MATERIAL FOR THE TASK START

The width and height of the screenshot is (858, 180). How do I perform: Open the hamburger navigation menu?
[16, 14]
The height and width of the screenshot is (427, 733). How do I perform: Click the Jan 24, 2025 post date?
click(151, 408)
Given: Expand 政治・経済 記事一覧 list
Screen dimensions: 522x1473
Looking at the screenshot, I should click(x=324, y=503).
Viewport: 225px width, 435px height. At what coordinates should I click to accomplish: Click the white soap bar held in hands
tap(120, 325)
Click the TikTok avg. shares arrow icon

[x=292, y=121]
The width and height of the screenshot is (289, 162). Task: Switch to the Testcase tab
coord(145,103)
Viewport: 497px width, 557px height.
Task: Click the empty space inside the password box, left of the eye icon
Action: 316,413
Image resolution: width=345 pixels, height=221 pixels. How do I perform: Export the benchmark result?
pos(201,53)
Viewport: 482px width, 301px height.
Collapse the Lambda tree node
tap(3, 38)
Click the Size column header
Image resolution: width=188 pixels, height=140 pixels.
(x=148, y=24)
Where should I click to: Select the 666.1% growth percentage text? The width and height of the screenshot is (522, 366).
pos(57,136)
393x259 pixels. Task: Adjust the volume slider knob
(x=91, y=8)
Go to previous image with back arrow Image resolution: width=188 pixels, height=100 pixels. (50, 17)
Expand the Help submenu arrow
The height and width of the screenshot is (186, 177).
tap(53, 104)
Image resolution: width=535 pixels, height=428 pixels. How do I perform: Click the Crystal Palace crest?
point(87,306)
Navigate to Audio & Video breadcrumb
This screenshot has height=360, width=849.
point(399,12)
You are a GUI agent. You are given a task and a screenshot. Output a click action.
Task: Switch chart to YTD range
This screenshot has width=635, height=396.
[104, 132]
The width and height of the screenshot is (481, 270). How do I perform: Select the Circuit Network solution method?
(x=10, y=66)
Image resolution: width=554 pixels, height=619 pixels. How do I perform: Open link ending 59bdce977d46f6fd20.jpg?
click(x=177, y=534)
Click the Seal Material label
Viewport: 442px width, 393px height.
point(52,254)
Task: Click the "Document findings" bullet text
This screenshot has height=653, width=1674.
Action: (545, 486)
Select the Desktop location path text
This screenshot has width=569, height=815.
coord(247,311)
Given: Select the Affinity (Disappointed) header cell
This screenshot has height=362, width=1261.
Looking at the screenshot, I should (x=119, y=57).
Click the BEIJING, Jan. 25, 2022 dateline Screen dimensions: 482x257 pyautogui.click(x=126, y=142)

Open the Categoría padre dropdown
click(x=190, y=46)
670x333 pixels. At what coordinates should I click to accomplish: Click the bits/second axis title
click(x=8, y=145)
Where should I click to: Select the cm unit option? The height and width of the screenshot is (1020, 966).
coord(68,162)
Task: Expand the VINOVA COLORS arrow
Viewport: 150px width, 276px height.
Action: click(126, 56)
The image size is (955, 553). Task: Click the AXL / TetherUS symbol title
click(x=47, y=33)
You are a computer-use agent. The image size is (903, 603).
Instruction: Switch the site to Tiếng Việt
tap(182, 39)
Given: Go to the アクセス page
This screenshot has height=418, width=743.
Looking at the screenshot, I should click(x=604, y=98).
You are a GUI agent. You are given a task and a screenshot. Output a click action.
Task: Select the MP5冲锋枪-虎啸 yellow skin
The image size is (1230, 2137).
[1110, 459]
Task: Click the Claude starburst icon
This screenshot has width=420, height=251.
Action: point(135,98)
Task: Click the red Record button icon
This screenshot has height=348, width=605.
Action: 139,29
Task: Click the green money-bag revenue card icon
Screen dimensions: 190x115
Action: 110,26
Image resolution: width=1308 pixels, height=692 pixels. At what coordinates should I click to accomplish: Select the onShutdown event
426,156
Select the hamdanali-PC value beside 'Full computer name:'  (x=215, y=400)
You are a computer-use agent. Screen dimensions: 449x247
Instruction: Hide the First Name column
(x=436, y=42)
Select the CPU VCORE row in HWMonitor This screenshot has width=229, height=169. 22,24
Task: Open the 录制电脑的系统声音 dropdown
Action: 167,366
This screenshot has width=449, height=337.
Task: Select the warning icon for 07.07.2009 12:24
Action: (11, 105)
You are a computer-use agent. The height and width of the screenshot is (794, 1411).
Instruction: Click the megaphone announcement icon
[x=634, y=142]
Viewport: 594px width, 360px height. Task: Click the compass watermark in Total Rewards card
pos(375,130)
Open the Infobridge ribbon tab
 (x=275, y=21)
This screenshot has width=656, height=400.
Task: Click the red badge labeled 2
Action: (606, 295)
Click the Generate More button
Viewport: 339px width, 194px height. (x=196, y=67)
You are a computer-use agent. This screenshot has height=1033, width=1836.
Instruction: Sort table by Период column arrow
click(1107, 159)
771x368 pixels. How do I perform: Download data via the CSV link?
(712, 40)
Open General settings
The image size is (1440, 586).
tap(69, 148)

MATERIAL FOR THE TASK END

**GOAL OF THE EXERCISE**. Reproduce exactly the entries above, limited to the lines from the one with "Collapse the Lambda tree node" through the one with "Expand the Help submenu arrow", both included.

**TASK SOLUTION**.
Collapse the Lambda tree node
tap(3, 38)
Click the Size column header
Image resolution: width=188 pixels, height=140 pixels.
(x=148, y=24)
Where should I click to: Select the 666.1% growth percentage text? The width and height of the screenshot is (522, 366).
pos(57,136)
393x259 pixels. Task: Adjust the volume slider knob
(x=91, y=8)
Go to previous image with back arrow Image resolution: width=188 pixels, height=100 pixels. (50, 17)
Expand the Help submenu arrow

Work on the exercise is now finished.